In Gallo-Roman religion, Ancamna was a goddess worshipped particularly in the valley of the river Moselle. She was commemorated at Trier and Ripsdorf as the consort of Lenus Mars, and at Möhn as the consort of Mars Smertulitanus. At Trier, altars were set up in honour of Lenus Mars, Ancamna and the genii of various pagi of the Treveri, giving the impression of Lenus Mars and Ancamna as tribal protectors honoured in an officially organized cult. Among the few statuettes left as votive offerings at the sanctuary of Mars Smertulitanus and Ancamna at Möhn is one of a genius cucullatus like those offered to the Xulsigiae at the Lenus Mars temple complex in Trier.
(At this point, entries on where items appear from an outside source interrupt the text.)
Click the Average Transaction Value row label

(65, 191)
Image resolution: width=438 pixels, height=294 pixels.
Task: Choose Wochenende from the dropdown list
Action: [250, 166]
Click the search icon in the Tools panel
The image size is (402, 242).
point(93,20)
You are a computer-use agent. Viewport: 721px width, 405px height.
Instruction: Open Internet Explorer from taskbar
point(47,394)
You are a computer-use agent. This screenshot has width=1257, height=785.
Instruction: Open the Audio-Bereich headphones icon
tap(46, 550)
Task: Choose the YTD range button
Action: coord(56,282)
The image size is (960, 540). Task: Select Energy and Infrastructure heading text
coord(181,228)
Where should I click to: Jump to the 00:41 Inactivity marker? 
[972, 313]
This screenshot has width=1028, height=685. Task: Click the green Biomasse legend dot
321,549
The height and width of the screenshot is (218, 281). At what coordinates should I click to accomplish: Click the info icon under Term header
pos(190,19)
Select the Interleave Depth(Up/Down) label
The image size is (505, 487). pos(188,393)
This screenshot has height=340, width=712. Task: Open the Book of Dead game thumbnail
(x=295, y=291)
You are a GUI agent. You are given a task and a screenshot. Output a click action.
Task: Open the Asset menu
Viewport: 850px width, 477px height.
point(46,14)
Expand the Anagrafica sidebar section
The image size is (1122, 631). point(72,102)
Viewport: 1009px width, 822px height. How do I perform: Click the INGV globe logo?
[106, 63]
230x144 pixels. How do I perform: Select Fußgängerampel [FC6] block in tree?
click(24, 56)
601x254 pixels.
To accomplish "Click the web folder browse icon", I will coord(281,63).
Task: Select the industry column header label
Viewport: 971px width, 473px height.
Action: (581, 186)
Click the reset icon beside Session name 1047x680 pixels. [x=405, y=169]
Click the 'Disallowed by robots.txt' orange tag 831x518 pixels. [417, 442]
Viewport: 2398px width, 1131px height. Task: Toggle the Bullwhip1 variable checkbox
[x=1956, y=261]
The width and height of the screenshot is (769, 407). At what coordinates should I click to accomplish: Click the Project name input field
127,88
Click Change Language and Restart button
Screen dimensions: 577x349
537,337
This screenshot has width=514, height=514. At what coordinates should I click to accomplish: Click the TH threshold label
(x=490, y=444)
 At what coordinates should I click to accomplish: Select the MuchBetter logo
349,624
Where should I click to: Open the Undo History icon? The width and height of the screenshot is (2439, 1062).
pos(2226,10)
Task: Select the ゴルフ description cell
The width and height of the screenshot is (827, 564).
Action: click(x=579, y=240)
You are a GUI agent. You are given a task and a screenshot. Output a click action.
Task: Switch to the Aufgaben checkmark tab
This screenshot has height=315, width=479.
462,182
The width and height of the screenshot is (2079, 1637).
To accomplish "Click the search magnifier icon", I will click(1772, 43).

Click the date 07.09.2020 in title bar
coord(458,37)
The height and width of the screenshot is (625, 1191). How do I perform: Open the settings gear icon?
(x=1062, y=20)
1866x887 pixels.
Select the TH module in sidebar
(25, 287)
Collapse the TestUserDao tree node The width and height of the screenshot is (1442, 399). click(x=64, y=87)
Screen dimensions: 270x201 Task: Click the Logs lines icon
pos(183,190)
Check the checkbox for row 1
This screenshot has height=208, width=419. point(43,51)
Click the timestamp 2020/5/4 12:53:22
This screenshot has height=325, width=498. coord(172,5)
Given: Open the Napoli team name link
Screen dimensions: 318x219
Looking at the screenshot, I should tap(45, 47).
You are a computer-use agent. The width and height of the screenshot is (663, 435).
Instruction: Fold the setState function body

Inciona is also apparently invoked along with Lenus Mars Veraudunus on a bronze ex voto from Luxembourg; it is unclear what connection, if any, exists between Inciona and Ancamna. Jufer and Luginbühl link Ancamna with two other consorts of the Gaulish Mars, Litavis and Nemetona, noting that none of these appear to be warrior goddesses themselves; instead, they suggest that Ancamna might have been associated with a spring. Edith Wightman considers the couple Mars Loucetius and Nemetona to be "closely similar to if not identical with, Lenus and Ancamna".